Data for this task:
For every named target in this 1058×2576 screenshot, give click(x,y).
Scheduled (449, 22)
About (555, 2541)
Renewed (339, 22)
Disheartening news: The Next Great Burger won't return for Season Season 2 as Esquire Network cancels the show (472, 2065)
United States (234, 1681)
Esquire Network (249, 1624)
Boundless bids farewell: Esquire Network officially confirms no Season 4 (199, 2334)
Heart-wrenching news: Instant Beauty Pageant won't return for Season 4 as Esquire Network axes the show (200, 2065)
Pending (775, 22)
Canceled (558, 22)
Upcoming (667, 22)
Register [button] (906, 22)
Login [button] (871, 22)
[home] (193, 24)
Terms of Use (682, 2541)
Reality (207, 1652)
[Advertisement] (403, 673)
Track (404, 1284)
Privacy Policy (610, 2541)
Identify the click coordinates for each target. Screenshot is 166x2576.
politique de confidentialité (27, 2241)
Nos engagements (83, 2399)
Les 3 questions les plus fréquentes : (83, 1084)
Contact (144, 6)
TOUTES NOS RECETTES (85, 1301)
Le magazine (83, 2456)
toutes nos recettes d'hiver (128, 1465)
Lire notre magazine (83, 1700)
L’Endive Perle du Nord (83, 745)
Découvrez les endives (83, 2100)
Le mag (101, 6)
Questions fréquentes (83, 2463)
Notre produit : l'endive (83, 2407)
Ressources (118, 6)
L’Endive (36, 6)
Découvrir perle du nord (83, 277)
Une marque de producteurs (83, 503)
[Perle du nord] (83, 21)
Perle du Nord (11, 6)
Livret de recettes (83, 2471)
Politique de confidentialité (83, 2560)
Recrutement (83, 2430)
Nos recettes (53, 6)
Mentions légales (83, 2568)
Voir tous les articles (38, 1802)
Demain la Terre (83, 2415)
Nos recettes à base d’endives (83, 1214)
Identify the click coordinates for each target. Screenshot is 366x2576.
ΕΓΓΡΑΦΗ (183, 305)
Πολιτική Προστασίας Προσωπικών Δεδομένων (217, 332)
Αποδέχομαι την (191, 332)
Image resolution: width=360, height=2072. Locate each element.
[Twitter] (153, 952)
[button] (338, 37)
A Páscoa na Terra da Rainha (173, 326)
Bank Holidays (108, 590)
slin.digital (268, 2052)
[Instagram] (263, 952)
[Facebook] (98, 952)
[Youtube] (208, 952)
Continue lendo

Exercise prompt:
Could you repeat exactly the lines in the listing above from the one with "Heart-wrenching news: Instant" down to the one with "Contact (144, 6)"? Include both of those lines.

Solution to this task:
Heart-wrenching news: Instant Beauty Pageant won't return for Season 4 as Esquire Network axes the show (200, 2065)
Pending (775, 22)
Canceled (558, 22)
Upcoming (667, 22)
Register [button] (906, 22)
Login [button] (871, 22)
[home] (193, 24)
Terms of Use (682, 2541)
Reality (207, 1652)
[Advertisement] (403, 673)
Track (404, 1284)
Privacy Policy (610, 2541)
Identify the click coordinates for each target. Screenshot is 166x2576.
politique de confidentialité (27, 2241)
Nos engagements (83, 2399)
Les 3 questions les plus fréquentes : (83, 1084)
Contact (144, 6)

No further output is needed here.